Une interprétation de cette parabole pourrait être que le salaire que représente ce denier est le royaume de Dieu, la paix entre les hommes et si tous y contribuent, tous reçoivent et bénéficient également de cette paix! Quelque soit le moment où ils se joignent, ils en reçoivent tous les bienfaits.


Nos tendances instinctives, animales résistent à cette vision qui transcende la logique des efforts et met l’accent sur la joie de former une famille.

Pour interpréter une chose, nous nous appuyons sur un ressenti intérieur. Ce ressenti va être comme un radar qui va sélectionner les éléments pour le justifier. Un peu comme les lunettes que l’on porte intérieurement et qui vont colorer notre perception du monde, les lunettes roses et voir la vie en rose, les lunettes bleu et voir la vie comme un grand ciel immense...!

Que nous puissions mettre nos lunettes les plus belles pour lire au delà des apparences et entendre la voix de l’amour, de la sagesse et de la vérité, dans cette parabole et dans notre vie!

Voici la parabole de l’évangile de Matthieu, chapitre 20.


1Car le royaume des cieux est semblable à un maître de maison qui sortit dès le matin, afin de louer des ouvriers pour sa vigne. 2Il convint avec eux d'un denier par jour, et il les envoya à sa vigne. 3Il sortit vers la troisième heure, et il en vit d'autres qui étaient sur la place sans rien faire. 4Il leur dit: Allez aussi à ma vigne, et je vous donnerai ce qui sera raisonnable. Et ils y allèrent. 5Il sortit de nouveau vers la sixième heure et vers la neuvième, et il fit de même. 6Etant sorti vers la onzième heure, il en trouva d'autres qui étaient sur la place, et il leur dit: Pourquoi vous tenez-vous ici toute la journée sans rien faire? 7Ils lui répondirent: C'est que personne ne nous a loués.

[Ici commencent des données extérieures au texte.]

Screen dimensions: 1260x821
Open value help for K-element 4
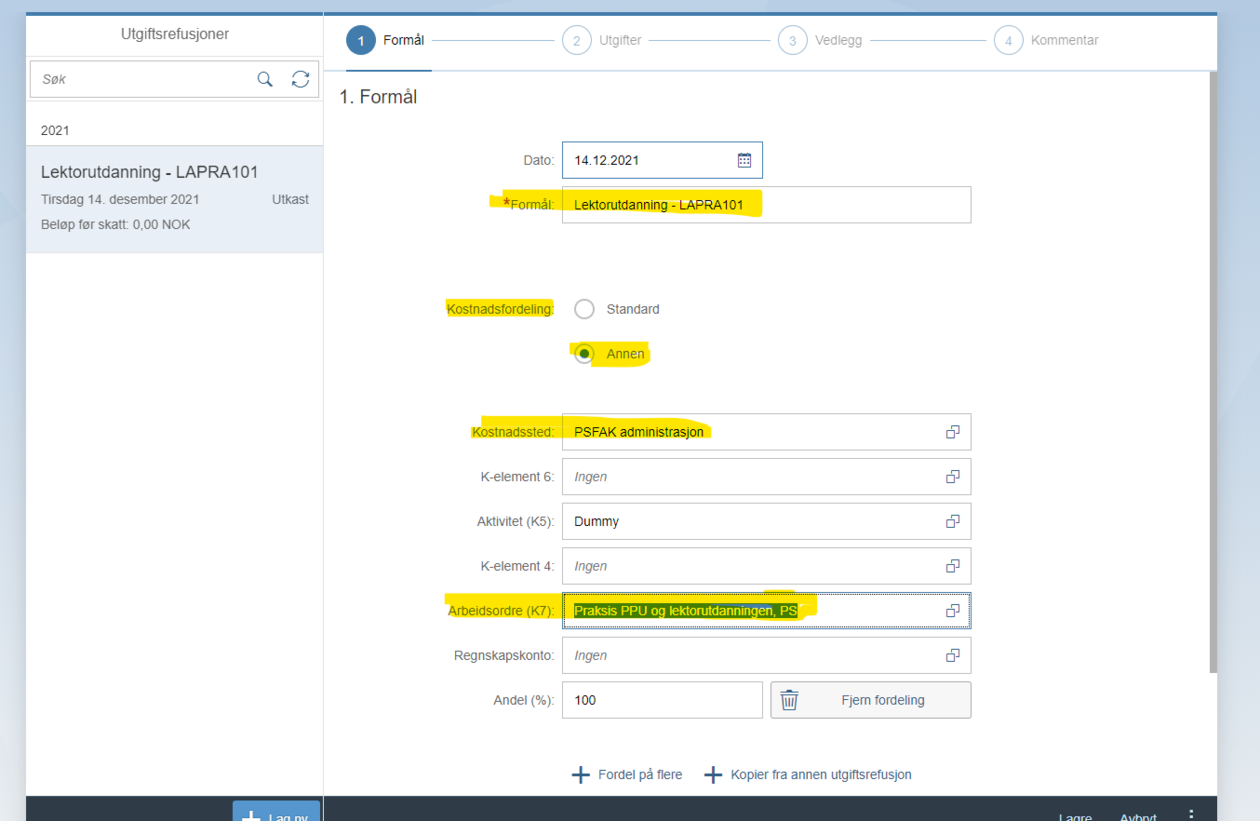pos(952,566)
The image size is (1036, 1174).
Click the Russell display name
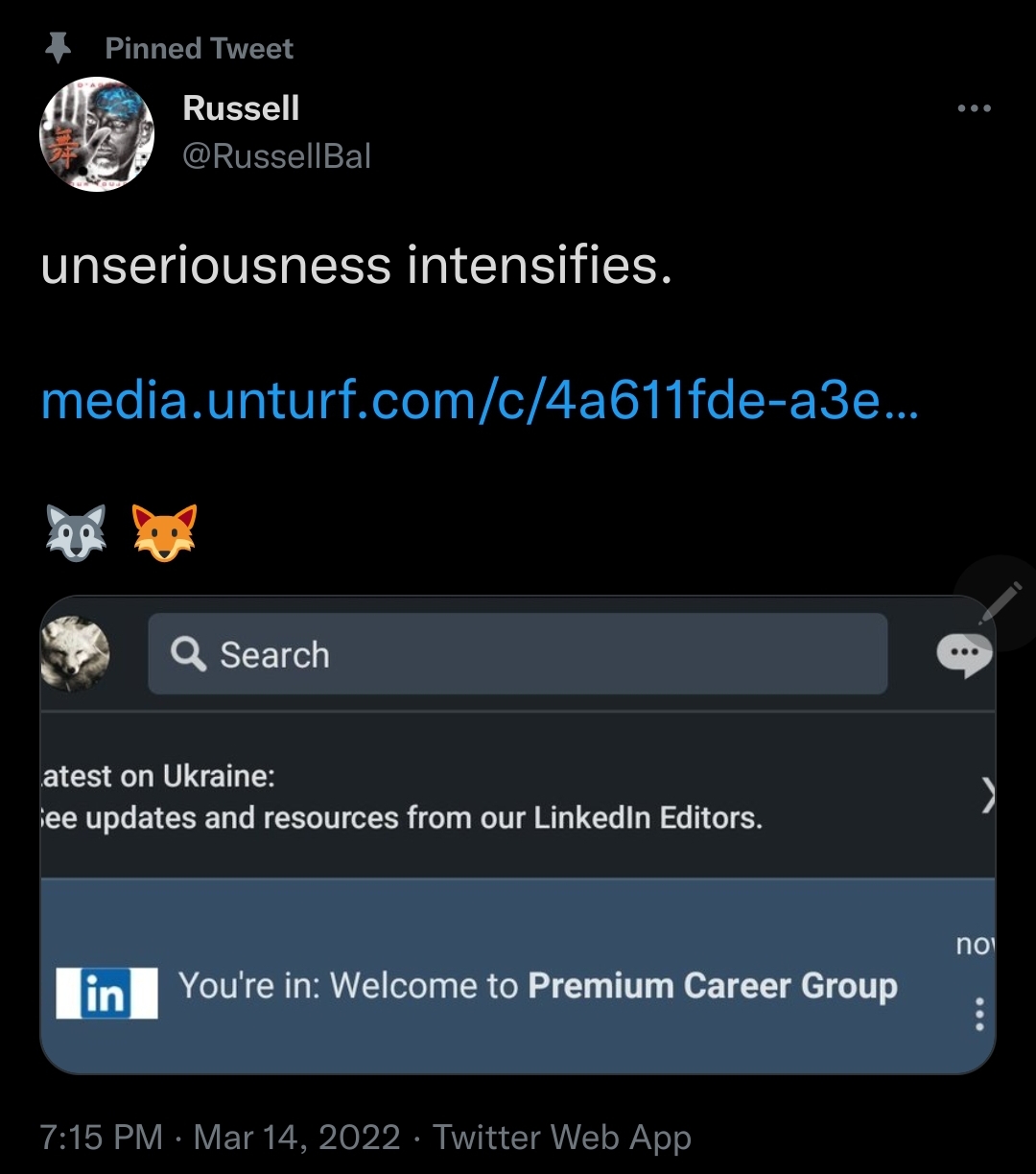pos(241,108)
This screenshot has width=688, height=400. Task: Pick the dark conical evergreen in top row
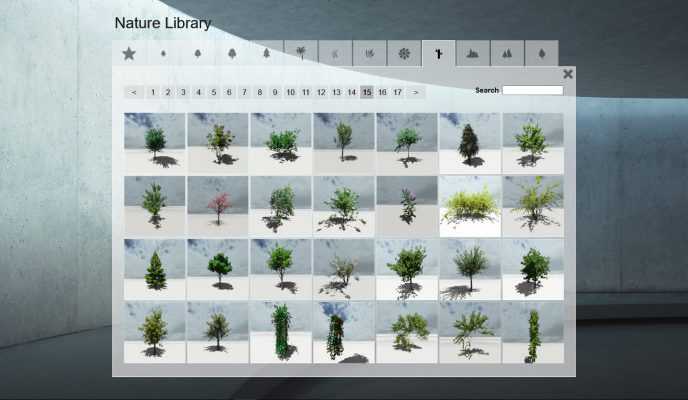point(470,143)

Allez aussi à ma vigne, leur dit-il.

8Quand le soir fut venu, le maître de la vigne dit à son intendant: Appelle les ouvriers, et paie-leur le salaire, en allant des derniers aux premiers. 9Ceux de la onzième heure vinrent, et reçurent chacun un denier. 10Les premiers vinrent ensuite, croyant recevoir davantage; mais ils reçurent aussi chacun un denier. 11En le recevant, ils murmurèrent contre le maître de la maison, 12et dirent: Ces derniers n'ont travaillé qu'une heure, et tu les traites à l'égal de nous, qui avons supporté la fatigue du jour et la chaleur. 13Il répondit à l'un d'eux: Mon ami, je ne te fais pas tort; n'es-tu pas convenu avec moi d'un denier? 14Prends ce qui te revient, et va-t'en. Je veux donner à ce dernier autant qu'à toi. 15Ne m'est-il pas permis de faire de mon bien ce que je veux? Ou vois-tu de mauvais oeil que je sois bon? - 16Ainsi les derniers seront les premiers, et les premiers seront les derniers.